Plastic yielding in nanocrystalline Pd-Au alloys mimics universal behavior of metallic glasses

TL;DR

This study reveals that nanocrystalline Pd-Au alloys exhibit plastic yielding behavior similar to metallic glasses, with solid solution softening and a shear strength correlation that challenges traditional dislocation-based models.

Contribution

It demonstrates that dislocation activity is minimal in nanocrystalline Pd-Au alloys and that their shear strength correlates with shear modulus, mimicking metallic glass behavior.

Findings

Solid solution softening observed with increasing Au content.

Dislocation-based models do not predict the observed behavior.

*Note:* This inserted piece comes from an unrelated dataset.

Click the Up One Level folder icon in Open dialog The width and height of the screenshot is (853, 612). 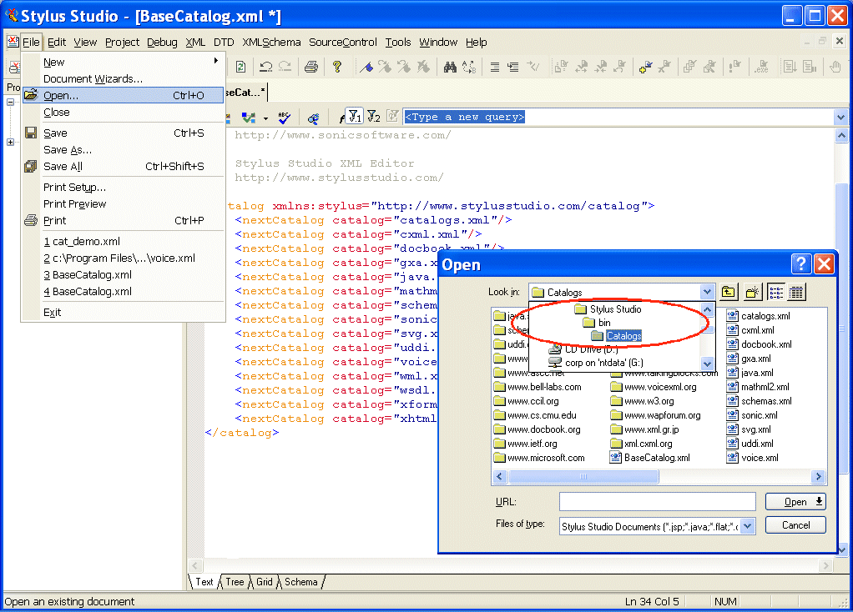[726, 291]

Shear strength linearly correlates with shear modulus, akin to metallic glasses.

Abstract

We studied solid solution effects on the mechanical properties of nanocrystalline (NC) $\mathrm{Pd}_{\mathrm{100-x}} \mathrm{Au}_{\mathrm{x}}$ alloys ($0 \leq \mathrm{x} < 50 \mathrm{at.\%}$) at the low end of the nanoscale. Concentration has been used as control parameter to tune material properties (elastic moduli, Burgers vector, stacking fault energies) at basically unaltered microstructure (grain size $D\approx 10\mathrm{ nm}$). In stark contrast to coarse grained fcc alloys, we observe solid solution softening for increasing Au-content. The available predictions from models and theories taking explicitly into account the effect of the nanoscale microstructure on the concentration-dependent shear strength have been disproved without exception. As a consequence, it is implied that dislocation activity contributes only marginally to strength. In fact, we find a linear correlation between shear strength and shear modulus which quantitatively agrees with the universal behavior of metallic glasses discovered by Johnson and Samwer [W.L. Johnson and K. Samwer, PRL 95, 195501 (2005)].